TASK DESCRIPTION: Copy the part of the material that begins with the line containing "Click the Répartition column header" and ends with the line containing "Action: (x=33, y=64)", including both of those lines. Leave the pictures out of your copy.

Collection entries:
________________
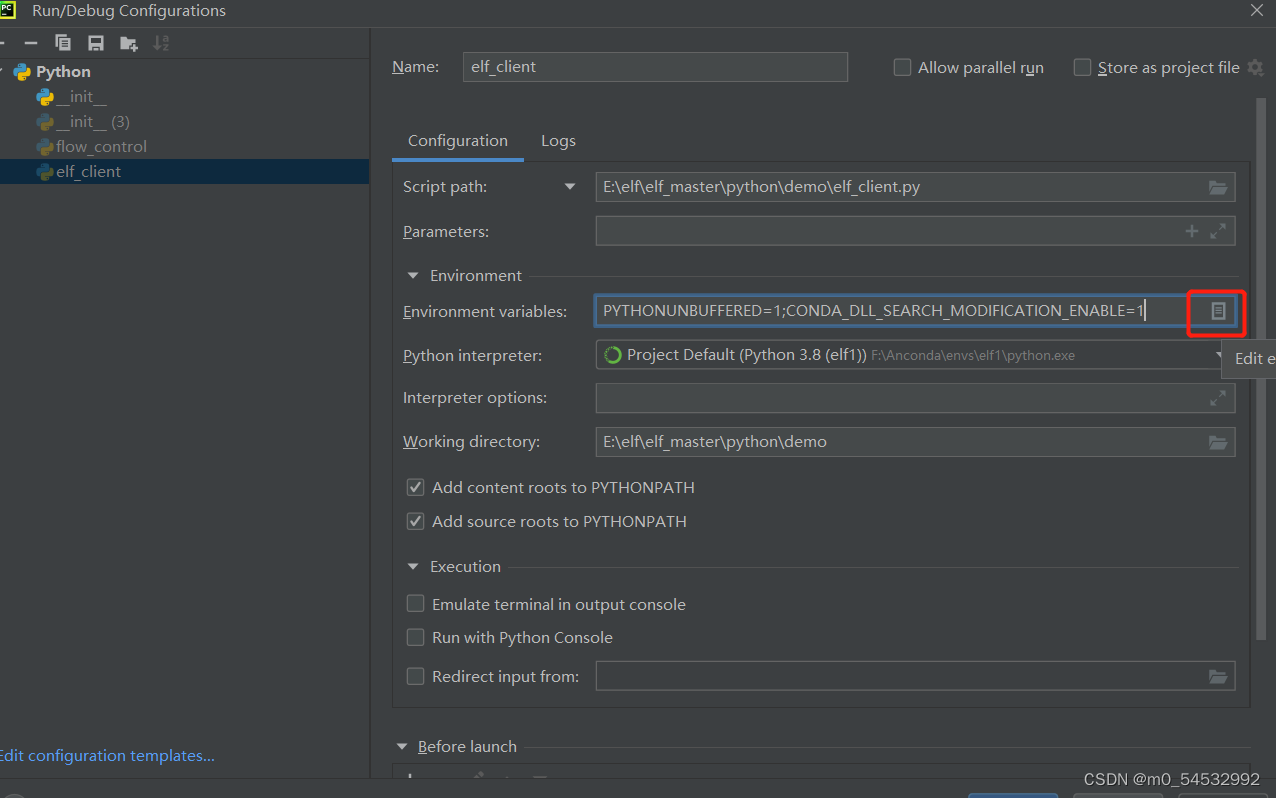1276x798 pixels.
Task: Click the Name input field
Action: tap(655, 67)
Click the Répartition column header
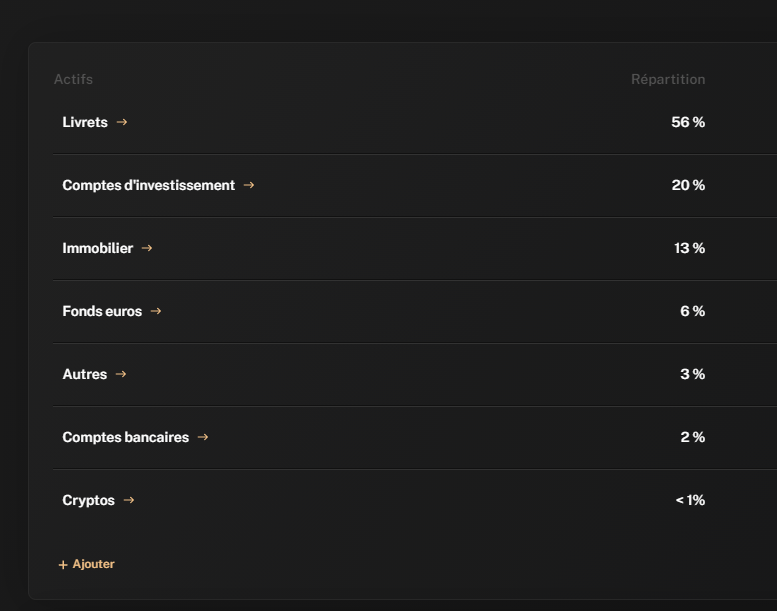Image resolution: width=777 pixels, height=611 pixels. 668,79
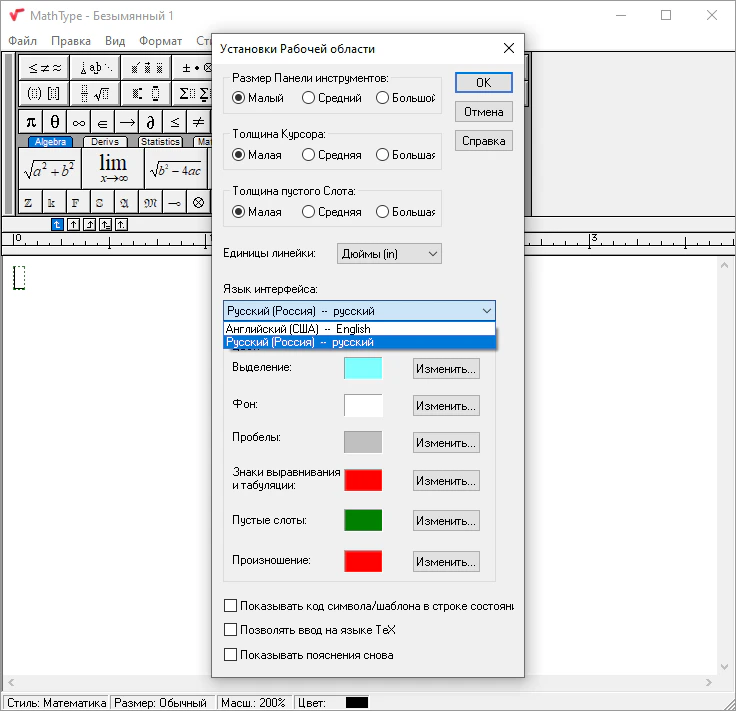Insert the partial derivative symbol
Image resolution: width=736 pixels, height=711 pixels.
tap(151, 121)
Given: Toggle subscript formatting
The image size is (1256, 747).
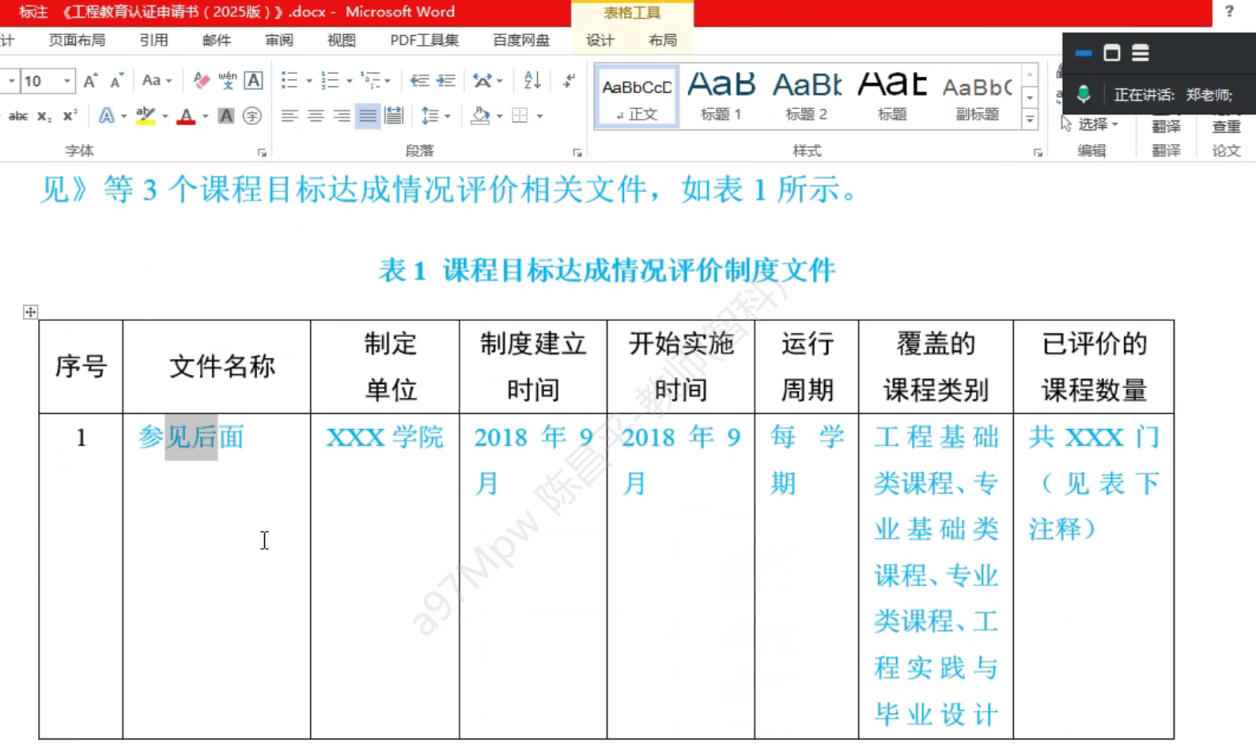Looking at the screenshot, I should coord(44,116).
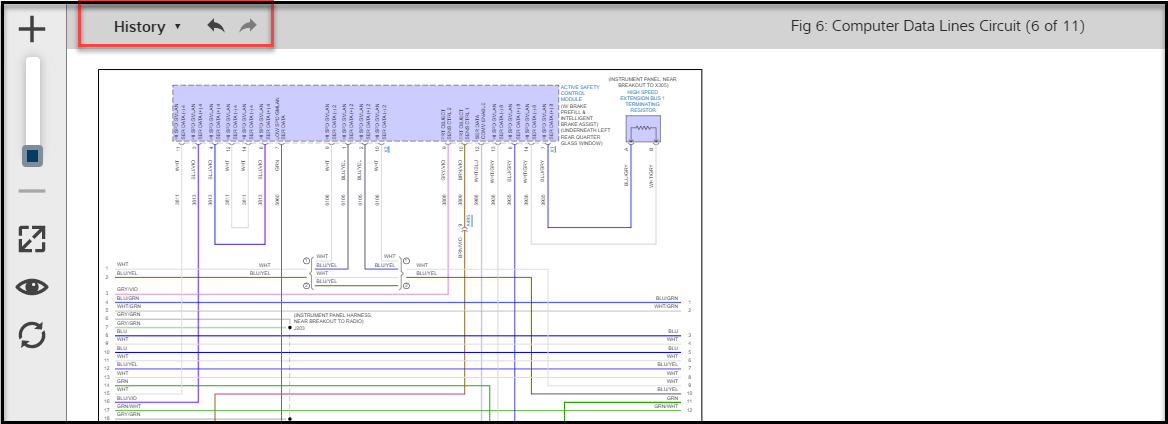
Task: Click the top of the zoom slider track
Action: (x=33, y=64)
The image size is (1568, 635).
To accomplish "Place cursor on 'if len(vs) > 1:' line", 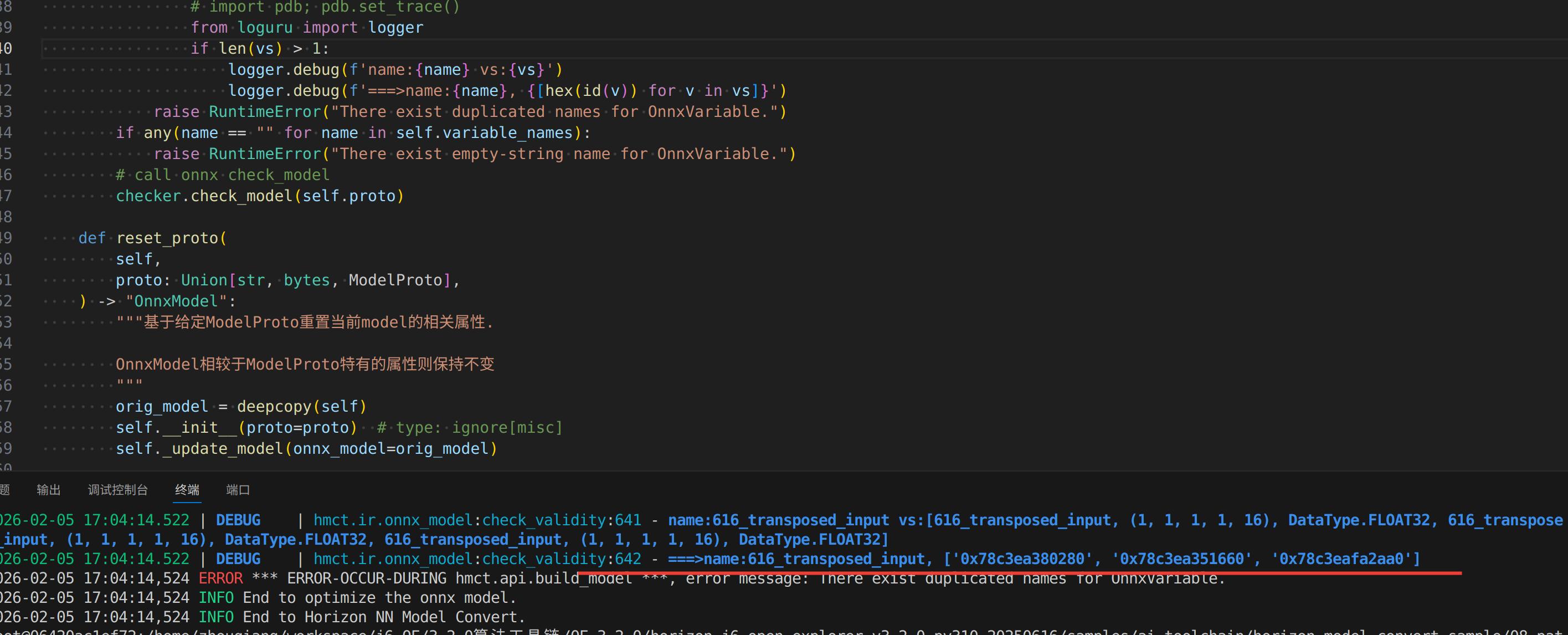I will [260, 49].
________________
WRITTEN SOLUTION:
Click the Répartition column header
Image resolution: width=777 pixels, height=611 pixels. 668,79
Insert the partial derivative symbol
Image resolution: width=736 pixels, height=711 pixels.
tap(151, 121)
Given: Toggle subscript formatting
The image size is (1256, 747).
Looking at the screenshot, I should coord(44,116).
Task: Click the top of the zoom slider track
Action: (x=33, y=64)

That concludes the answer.